Data entries:

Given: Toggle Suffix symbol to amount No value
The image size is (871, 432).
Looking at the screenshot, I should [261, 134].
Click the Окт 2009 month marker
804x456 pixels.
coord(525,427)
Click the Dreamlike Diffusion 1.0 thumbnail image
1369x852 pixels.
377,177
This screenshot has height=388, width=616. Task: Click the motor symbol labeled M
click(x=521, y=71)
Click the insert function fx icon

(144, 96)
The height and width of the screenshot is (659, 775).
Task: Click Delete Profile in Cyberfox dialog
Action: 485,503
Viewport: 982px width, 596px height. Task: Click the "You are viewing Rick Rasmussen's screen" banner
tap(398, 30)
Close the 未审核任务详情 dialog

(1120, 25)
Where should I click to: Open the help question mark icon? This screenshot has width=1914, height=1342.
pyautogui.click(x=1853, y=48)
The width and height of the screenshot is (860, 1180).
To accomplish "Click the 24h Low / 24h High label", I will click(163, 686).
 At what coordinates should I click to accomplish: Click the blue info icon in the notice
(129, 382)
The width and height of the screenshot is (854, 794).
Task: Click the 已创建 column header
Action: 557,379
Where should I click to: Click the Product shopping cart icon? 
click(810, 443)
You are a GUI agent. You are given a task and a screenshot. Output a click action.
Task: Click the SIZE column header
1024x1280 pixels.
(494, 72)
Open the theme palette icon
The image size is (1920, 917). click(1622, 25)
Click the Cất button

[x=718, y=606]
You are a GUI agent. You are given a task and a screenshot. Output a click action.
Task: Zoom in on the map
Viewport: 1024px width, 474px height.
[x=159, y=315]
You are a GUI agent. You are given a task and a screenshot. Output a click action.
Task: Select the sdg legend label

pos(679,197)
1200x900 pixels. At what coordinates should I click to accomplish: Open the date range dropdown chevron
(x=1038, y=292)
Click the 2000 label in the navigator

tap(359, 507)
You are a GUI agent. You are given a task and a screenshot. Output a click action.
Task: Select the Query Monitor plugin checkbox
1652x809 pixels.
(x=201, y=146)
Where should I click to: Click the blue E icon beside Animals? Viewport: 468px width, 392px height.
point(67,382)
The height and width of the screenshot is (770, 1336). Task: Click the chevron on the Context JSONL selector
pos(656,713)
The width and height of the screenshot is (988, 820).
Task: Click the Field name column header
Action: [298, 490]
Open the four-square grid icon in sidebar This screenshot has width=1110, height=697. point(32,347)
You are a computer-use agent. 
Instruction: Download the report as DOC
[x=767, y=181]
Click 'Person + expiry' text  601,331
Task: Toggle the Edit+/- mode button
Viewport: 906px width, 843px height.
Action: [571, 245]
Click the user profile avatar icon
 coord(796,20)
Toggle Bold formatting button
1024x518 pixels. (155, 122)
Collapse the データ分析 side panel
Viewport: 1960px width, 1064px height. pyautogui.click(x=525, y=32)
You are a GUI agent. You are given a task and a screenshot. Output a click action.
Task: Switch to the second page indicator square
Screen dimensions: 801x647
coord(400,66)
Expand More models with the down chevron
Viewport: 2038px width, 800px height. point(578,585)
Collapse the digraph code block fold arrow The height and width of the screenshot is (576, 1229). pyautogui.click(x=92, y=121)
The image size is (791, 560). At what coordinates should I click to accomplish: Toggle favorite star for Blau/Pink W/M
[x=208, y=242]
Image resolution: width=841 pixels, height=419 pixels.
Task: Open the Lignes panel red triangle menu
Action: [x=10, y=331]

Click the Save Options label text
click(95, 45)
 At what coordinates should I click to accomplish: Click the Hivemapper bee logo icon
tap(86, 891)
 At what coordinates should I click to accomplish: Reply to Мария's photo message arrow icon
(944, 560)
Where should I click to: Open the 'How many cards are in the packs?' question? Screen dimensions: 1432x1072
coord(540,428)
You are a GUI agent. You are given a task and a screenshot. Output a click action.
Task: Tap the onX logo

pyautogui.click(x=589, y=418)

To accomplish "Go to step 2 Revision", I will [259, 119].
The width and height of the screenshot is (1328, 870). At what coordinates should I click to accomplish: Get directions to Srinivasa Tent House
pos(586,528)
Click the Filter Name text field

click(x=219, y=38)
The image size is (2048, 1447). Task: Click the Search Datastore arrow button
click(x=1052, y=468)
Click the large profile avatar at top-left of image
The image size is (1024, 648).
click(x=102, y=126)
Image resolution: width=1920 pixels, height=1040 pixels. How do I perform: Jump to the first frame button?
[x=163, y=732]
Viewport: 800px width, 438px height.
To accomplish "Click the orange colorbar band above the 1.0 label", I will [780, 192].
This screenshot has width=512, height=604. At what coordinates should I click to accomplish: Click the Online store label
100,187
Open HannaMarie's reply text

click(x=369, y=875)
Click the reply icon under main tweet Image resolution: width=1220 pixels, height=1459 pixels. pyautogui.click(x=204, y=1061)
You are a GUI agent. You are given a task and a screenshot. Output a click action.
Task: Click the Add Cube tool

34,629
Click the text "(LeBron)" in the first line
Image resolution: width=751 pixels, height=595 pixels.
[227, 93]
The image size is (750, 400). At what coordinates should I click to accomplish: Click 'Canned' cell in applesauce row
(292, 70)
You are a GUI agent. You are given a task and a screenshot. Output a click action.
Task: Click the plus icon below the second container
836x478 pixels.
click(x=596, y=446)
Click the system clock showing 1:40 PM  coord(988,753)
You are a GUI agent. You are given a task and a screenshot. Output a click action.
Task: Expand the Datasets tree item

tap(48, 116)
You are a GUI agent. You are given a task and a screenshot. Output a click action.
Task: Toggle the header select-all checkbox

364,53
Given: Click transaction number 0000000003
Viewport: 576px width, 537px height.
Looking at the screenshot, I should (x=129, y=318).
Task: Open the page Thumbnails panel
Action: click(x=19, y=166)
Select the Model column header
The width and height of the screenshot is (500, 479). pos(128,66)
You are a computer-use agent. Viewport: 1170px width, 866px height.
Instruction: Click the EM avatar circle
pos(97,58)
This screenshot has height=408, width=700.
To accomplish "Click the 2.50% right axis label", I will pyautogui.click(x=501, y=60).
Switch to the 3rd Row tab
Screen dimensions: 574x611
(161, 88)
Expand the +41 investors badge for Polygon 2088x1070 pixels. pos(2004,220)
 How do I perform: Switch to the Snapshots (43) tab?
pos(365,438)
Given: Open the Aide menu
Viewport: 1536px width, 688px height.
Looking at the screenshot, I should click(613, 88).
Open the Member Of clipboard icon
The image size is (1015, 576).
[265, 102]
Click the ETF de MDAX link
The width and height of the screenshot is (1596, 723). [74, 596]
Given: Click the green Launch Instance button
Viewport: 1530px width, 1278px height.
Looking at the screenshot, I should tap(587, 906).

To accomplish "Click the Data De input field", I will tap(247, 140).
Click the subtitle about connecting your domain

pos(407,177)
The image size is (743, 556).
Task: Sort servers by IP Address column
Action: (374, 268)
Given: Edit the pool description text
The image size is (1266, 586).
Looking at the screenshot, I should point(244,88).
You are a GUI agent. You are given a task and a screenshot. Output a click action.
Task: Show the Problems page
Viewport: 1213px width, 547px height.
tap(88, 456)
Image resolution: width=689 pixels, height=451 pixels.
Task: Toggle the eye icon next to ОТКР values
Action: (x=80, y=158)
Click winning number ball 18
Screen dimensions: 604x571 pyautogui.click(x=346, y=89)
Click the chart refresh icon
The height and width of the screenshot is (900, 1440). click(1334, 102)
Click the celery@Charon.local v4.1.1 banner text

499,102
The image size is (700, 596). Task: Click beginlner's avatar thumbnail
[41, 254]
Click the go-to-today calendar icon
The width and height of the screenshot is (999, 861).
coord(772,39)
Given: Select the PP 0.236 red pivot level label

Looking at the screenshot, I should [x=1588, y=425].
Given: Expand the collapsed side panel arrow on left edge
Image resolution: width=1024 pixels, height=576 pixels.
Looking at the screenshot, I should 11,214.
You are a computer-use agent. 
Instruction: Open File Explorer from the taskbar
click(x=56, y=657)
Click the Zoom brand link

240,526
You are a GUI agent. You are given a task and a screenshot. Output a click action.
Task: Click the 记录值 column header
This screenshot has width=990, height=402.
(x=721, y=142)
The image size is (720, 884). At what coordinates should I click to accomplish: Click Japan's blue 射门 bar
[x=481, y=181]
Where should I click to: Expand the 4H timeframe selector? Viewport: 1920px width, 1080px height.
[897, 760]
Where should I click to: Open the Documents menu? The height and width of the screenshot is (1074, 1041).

What needs to be done:
In the entries above, find the line holding "Screen dimensions: 801x647" and the line holding "Collapse the digraph"; print both of them and every line between, exactly, and nothing else.

Result of this exercise:
Screen dimensions: 801x647
coord(400,66)
Expand More models with the down chevron
Viewport: 2038px width, 800px height. point(578,585)
Collapse the digraph code block fold arrow The height and width of the screenshot is (576, 1229). pyautogui.click(x=92, y=121)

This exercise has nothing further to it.